あなたにおくる最後の言葉

弔辞など故人に向けた言葉を集めました





石田ひかりさんから大林宣彦監督への追悼のことば

 

わたしの大恩人大林宣彦監督が、とうとう天国へ逝ってしまいました。

鳴かず飛ばずのアイドルだった18歳のあの日、青山のスパイラルのカフェでお会いした、あの日がなければ今のわたしは間違いなくいません。

映画のオーディションとは知らず、監督とのお話に一生懸命答えていたわたしに「ぼくはね、姿勢のいい子と、ちゃんと返事が出来る子が好きなんだ」とおっしゃってくださった事、今でも支えになっています。

厳しい両親に育てられて本当に苦痛だったけど、今までの日々が報われたような気持ちになりました。

それから間も無く初の映画「ふたり」が決まって、監督の故郷、尾道で18歳の夏を過ごしたのでした。

この映画でわたしはたくさんの賞をいただき、ドラマ「悪女」や、監督との第二作「はるか、ノスタルジィ」と続いていくわけです。

監督との思い出を語り出したら止まらなくなります。

昨年の9月にお会いしたとき「ひかりで新作を考えているからね。スケジュール空けておいてね」とおっしゃってくださいました。

もうすでにかなりつらそうなご体調でしたが、絶対に現実になりますようにと祈っていました。

叶わなかったことは本当に残念ですが、その約束は忘れませんからね、監督!

いつかわたしがおばあちゃんになって、そちらに行った時
「さあ監督、お願いします!」って言いますからね!

監督の存在は大きすぎて、まだまだ放心状態です。

監督から教えていただいたこと、ご指導いただいたこと、すべて、すべて、忘れません。

監督、これからも見ていてくださいね。

天国へ召された4月10日は、監督の新作「海辺の映画館 キネマの玉手箱」の封切り日でした。

このご時世なので、延期になっていましたが、きっとその日を見届けたのだろうなと思います。

最後まで映画と共に生きた、素晴らしい監督でした。

監督はいつも現場で一番元気で、でも誰よりも働いて、寝ていなかったので、
「監督、大丈夫ですか?」と聞くと「ぼくはこの世でやりたいことがたくさんあって、寝てる場合じゃないんだ。
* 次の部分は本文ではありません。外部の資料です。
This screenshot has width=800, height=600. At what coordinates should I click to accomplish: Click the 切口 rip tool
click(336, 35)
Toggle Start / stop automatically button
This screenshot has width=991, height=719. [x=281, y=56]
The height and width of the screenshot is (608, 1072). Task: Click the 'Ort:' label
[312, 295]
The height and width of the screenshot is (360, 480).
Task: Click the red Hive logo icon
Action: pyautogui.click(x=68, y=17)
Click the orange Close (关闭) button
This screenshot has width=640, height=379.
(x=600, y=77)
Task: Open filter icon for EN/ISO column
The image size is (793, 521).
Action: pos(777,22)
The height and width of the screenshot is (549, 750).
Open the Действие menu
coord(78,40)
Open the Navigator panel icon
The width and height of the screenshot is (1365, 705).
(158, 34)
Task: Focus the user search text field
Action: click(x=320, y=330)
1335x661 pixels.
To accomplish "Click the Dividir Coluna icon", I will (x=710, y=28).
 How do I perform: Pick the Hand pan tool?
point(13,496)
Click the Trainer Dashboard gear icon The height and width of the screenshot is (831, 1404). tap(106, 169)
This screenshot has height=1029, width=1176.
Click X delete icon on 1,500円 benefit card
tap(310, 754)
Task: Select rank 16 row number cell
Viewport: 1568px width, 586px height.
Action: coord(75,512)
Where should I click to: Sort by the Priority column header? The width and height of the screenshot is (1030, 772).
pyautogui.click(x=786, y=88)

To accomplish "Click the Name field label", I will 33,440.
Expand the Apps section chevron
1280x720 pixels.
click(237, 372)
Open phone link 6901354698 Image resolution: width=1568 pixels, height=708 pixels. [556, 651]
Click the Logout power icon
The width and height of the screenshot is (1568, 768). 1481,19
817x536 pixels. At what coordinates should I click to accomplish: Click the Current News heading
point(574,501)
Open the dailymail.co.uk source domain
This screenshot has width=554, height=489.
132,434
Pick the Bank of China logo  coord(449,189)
あの世でゆっくり休ませてもらうから」とおっしゃるのでした。

監督、寂しいなんてものじゃないくらい寂しくなってしまいましたが、素晴らしい人生でしたね。

どうぞゆっくり休んでくださいね。

そして天国でも映画を撮り続けていてください!

そちらには、薩谷さんも長野さんもいらっしゃいますしね!

もう再会されましたか?

わたしも、うーんと先ですが行きますので、またお会いできる日まで、こちらで頑張り尽くしてから行きます。

監督が導いてくださった俳優の道、がんばります。

本当に本当にありがとうございました。

心からの感謝を込めて。


ひかり

--------------------------------------------------------------------------------------------

石田ひかりさんのインスタグラムより(句読点を加えた)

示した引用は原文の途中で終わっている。